The impact of an Ofsted inspection is huge on the education provider concerned, irrespective of what level of education the provider offers. The same is true of the inspections carried out by a body known as ISI who carry out inspections of private schools on behalf of the DfE whose inspections are monitored by Ofsted for consistency across the world of education. The agencies concerned usually know when they are likely to be inspected again and are usually given a 24 or 48 hour warning of an inspection as a matter of courtesy, but this is nowhere near long enough to make major changes to the plans for the period and only gives time for a modest tidying up of work spaces. Because of this, the inspections often reveal elements of organisation that are both good and bad which tend to get overlooked by the daily routine within such bodies. Bearing in mind Ofsted and the ISI carry out their inspections on behalf of the DfE it is not unreasonable to ask when and how the DfE is inspected and who gets to read the inspection reports. After all the majority of an Ofsted or ISI inspection is made public!
Although this news is over a month old, I came across this report via twitter a couple of days ago. It explains how the DfE operates using one specific example. Anyone who is interested in discovering if this is out of the ordinary, could read my blog from the beginning of September which explains how the department gave apprenticeship providers 6 weeks to tender for funding to deliver courses, only to decide on the last working day of the process to change the criteria for the application. Todays blog is about a similar last minute decision which appears to have originated in the same department. After enabling Schools and qualification bodies to prepare for the year ahead in terms of vocational qualifications, the department announced its decision that certain of these course would not count in the league tables used to determine if a School or College is performing well, and may be withdrawn during the time the course would take to run. The decision by the DfE, to withdraw accreditation from certain courses offered by the AQA exam board led to a statement on its website which said nine of its technical awards had not been approved because the government “advised us of some further changes that are needed to our draft specifications”. These qualifications were: child learning and development, fashion and textiles, food and catering, health and social care, IT, material technology, sport, Stem and visual communication. While schools can still teach the draft specifications if they want to, the draft qualifications will not count towards league tables in 2019.
“Continuing to teach these draft qualifications at this stage means accepting the risk that the qualification may not be offered in 2019 and that the content or assessment may change,” AQA said.
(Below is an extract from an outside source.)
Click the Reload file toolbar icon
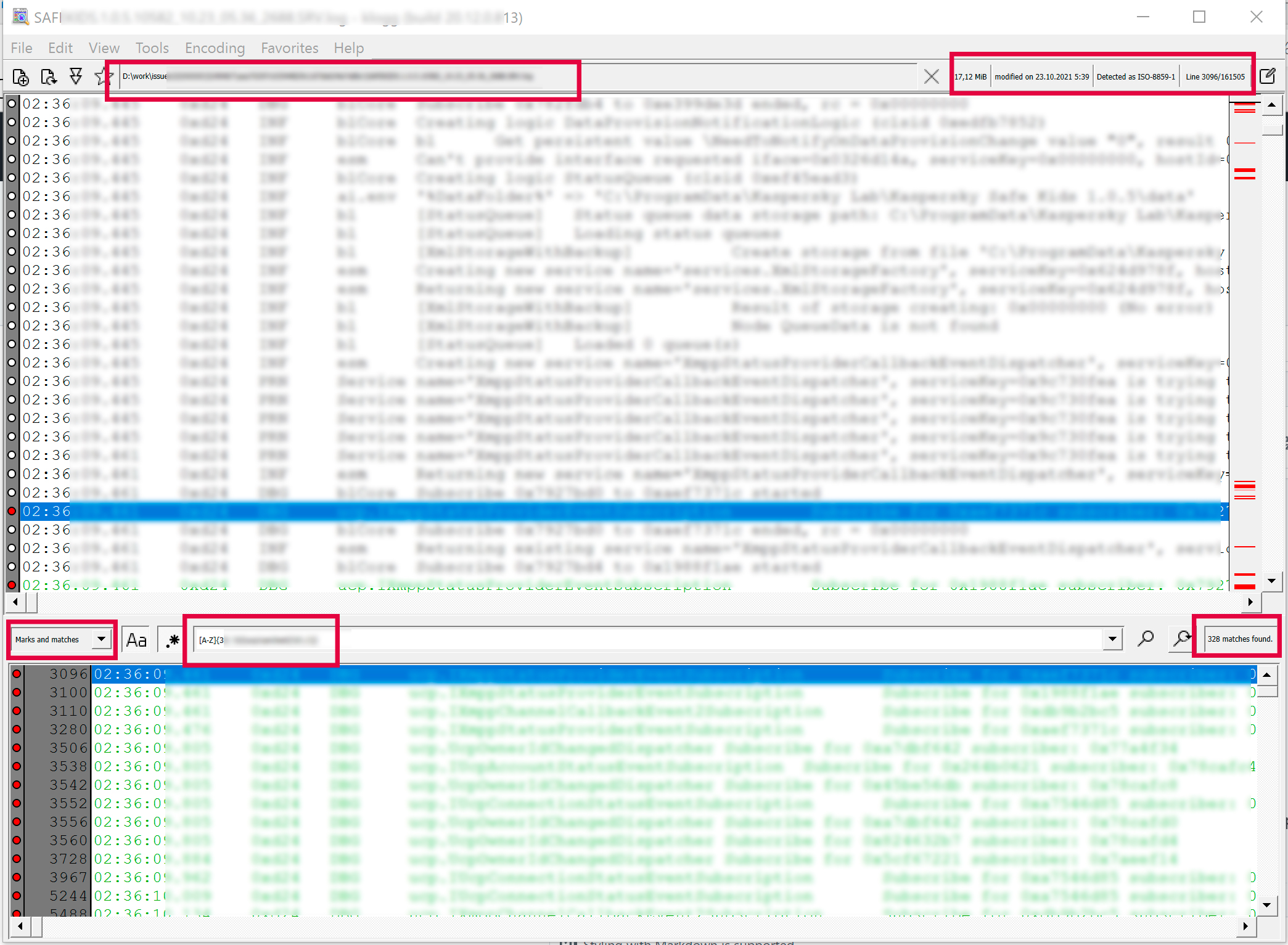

The board said it was “absolutely committed” to ensuring the new qualifications were “wholly fit for purpose” and that it was working towards including them in the 2020 performance tables.
It seems clear that the DfE and its processes need to be inspected by experienced inspectors who can resolve where the cause of such last minute decisions orginate from. They could be due to a lack of resources in the department, or they could be due to poor practices within the DfE or they could be due to political mismanagement. Any of these or indeed perhaps other causes need to be addressed by the current Minister, responsible for the Department, Justine Greening. She needs to be held to account for her failure to address such failings.